I have wanted to write about heartbreaks for a long time.
Perhaps it was ever since that boy broke up with me at 15 by changing his MSN name from ‘<3 Jessie’ to ‘<3 someone else.’ I like how the way I just wrote that implies that I can’t remember the name of the person, even though I don’t think I will ever forget her (stupid) name. I know it wasn’t her fault, but that doesn’t change the fact that she had, and continues to have, a very stupid name.
And I know what you’re thinking. Wasn’t the fact he declared his love for you via his MSN name warning enough that he was a bit… lame? My response is YES – as were the tacky love-heart-shaped K-Mart earrings with fake diamantes he bought me. But hey, hindsight’s 20/20 or whatever it is my mum says.
At 24, I would say I have come to terms with what we will call the ‘MSN dump’. I even think I may have processed the subsequent heartbreaks. Even the long-term boyfriend who explained that even though I was ‘an 8’, the girl he wanted to be with was ‘a 10’. Firstly, an 8 is generous, and secondly, WAIT A MINUTE WHO THE HELL RATES PEOPLE OUT OF 10?
I remember sobbing on the floor of my shower, crying in overseas bathrooms, and hiding under my bed for hours waiting for the pain to subside – seriously pathetic stuff that is super embarrassing to write about. I have friends who have, in a fit of rage, thrown out $400 pieces of jewellery, booked a flight to the other side of the world, or teared up mid-presentation at work. These are sane, smart, rational, level-headed people. There are few things in life, other than death, which elicit such an intense emotional response. It is equal parts tragic, fascinating and bizarrely beautiful.
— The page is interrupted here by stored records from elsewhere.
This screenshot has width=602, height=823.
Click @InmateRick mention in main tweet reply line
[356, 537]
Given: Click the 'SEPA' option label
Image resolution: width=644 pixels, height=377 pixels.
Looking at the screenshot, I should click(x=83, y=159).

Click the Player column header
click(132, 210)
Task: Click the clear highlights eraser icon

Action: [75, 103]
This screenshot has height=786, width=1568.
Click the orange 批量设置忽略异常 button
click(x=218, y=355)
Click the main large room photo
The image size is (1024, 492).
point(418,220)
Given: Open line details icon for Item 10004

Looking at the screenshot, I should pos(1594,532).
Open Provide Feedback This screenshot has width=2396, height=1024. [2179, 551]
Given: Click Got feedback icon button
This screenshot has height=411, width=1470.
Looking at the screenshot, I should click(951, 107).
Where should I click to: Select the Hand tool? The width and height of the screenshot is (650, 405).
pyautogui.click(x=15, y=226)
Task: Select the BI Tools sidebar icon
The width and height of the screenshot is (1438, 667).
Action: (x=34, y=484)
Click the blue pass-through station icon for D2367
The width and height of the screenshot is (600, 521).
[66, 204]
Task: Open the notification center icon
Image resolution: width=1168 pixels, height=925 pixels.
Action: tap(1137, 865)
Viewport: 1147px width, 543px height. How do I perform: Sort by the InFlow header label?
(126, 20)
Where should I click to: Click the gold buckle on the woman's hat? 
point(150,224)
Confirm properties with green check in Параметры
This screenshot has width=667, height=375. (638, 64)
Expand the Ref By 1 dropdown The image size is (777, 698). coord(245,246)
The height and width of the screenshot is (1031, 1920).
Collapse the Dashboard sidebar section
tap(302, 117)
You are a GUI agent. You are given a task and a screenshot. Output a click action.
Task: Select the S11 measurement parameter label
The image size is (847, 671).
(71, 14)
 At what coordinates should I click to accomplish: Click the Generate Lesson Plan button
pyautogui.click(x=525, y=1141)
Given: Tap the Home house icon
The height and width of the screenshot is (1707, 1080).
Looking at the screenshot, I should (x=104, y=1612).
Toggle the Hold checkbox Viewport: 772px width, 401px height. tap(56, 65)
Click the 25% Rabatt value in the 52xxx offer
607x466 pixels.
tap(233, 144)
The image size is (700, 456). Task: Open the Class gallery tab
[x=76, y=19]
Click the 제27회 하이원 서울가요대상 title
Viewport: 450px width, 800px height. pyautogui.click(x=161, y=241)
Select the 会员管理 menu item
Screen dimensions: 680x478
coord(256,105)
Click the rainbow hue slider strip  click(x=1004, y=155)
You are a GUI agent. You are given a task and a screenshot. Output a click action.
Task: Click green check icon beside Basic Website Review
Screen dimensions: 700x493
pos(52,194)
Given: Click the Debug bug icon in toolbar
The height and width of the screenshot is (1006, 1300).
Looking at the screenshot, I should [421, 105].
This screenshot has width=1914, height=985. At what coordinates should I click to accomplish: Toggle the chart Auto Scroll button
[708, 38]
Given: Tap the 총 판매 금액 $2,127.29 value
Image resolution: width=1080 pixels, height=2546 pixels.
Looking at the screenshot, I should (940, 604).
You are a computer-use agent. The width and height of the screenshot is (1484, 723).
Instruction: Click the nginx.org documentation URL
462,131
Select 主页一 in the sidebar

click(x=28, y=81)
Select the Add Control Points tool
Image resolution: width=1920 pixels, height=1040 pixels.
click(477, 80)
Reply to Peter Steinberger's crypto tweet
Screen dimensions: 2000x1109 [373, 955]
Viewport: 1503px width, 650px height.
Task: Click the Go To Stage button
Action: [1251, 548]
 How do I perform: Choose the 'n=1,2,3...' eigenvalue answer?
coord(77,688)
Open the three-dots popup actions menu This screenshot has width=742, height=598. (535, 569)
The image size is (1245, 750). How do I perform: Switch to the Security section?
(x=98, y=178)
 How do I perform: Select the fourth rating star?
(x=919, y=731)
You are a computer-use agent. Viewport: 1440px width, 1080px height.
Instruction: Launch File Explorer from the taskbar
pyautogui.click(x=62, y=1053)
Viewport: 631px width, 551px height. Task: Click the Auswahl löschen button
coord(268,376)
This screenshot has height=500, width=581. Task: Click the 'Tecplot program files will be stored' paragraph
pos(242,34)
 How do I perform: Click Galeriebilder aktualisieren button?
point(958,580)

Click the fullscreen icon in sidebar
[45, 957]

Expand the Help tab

In Lena Dunham’s Not That Kind of Girl, her mum was quoted as saying: “You will find… that there’s a certain grace to having your heart broken.” Although it might not feel like that when you’ve got snot all over your sleeves from the #snottears, you haven’t showered in a while and can’t keep your Instagram persona up coz ain’t nothing cool happening in your life, there is some truth to that statement. There is grace in allowing oneself to be completely vulnerable, and caring about someone so deeply that when they disappear it feels as though your entire life has fallen apart.